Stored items
+ + + + + + +

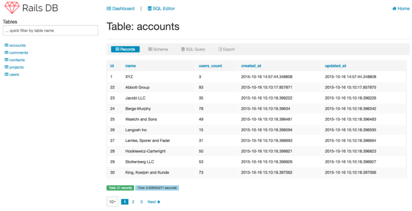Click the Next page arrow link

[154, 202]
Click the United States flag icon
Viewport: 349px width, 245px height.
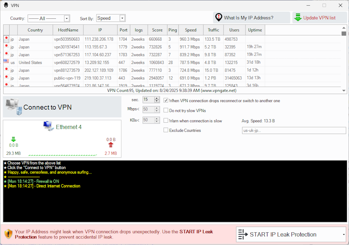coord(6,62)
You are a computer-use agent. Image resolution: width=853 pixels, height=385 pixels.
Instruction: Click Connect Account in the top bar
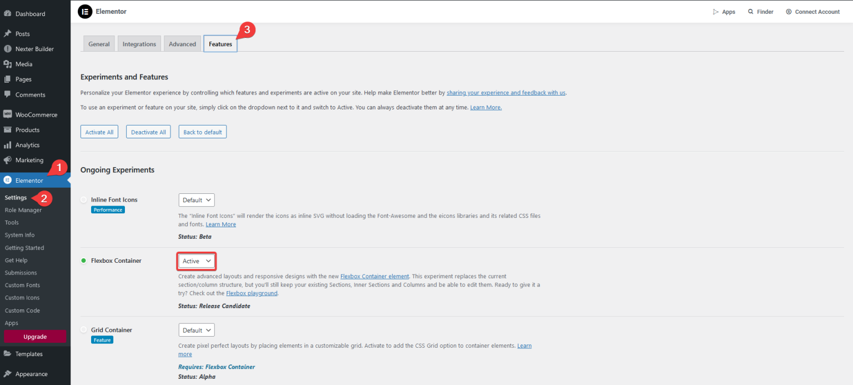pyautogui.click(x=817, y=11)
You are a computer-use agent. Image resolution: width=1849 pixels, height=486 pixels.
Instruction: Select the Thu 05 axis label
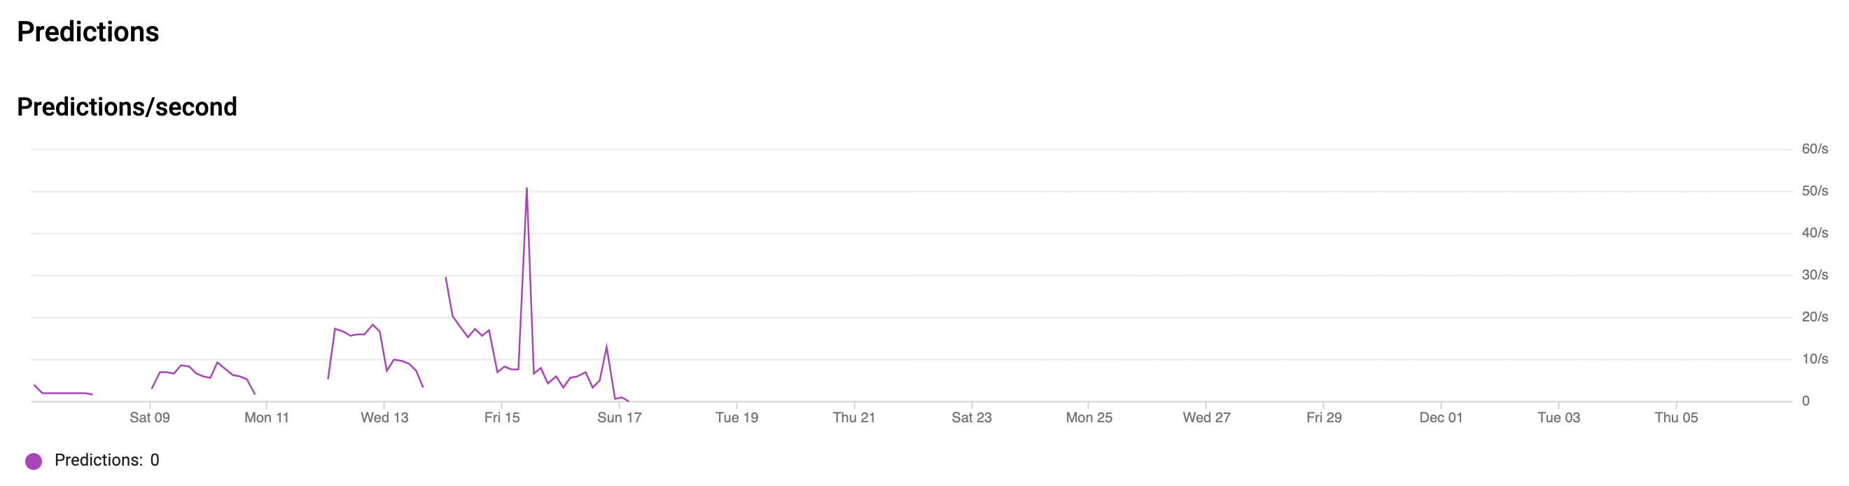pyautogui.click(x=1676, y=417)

+ + + + + + +

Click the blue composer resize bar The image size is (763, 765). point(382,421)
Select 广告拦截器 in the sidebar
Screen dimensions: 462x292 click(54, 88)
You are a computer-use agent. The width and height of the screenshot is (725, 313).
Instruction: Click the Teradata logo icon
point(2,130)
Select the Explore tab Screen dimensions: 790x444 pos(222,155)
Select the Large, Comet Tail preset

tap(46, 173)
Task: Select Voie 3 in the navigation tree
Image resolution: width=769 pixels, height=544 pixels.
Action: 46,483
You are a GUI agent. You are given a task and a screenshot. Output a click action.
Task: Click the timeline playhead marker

+ + + + + + +

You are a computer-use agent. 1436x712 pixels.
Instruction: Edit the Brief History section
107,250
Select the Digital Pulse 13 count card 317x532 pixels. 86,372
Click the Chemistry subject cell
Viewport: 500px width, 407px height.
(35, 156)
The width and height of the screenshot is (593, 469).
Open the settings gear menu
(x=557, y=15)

+ + + + + + +

> **Required action**:
Wherever the word "computer" occurs in the data, copy that whole line.

> **Exercise output**:
You are a computer-use agent. Image resolution: width=853 pixels, height=385 pixels.
You are a computer-use agent. Image resolution: width=1849 pixels, height=486 pixels.
You are a computer-use agent. The width and height of the screenshot is (725, 313).
You are a computer-use agent. 1436x712 pixels.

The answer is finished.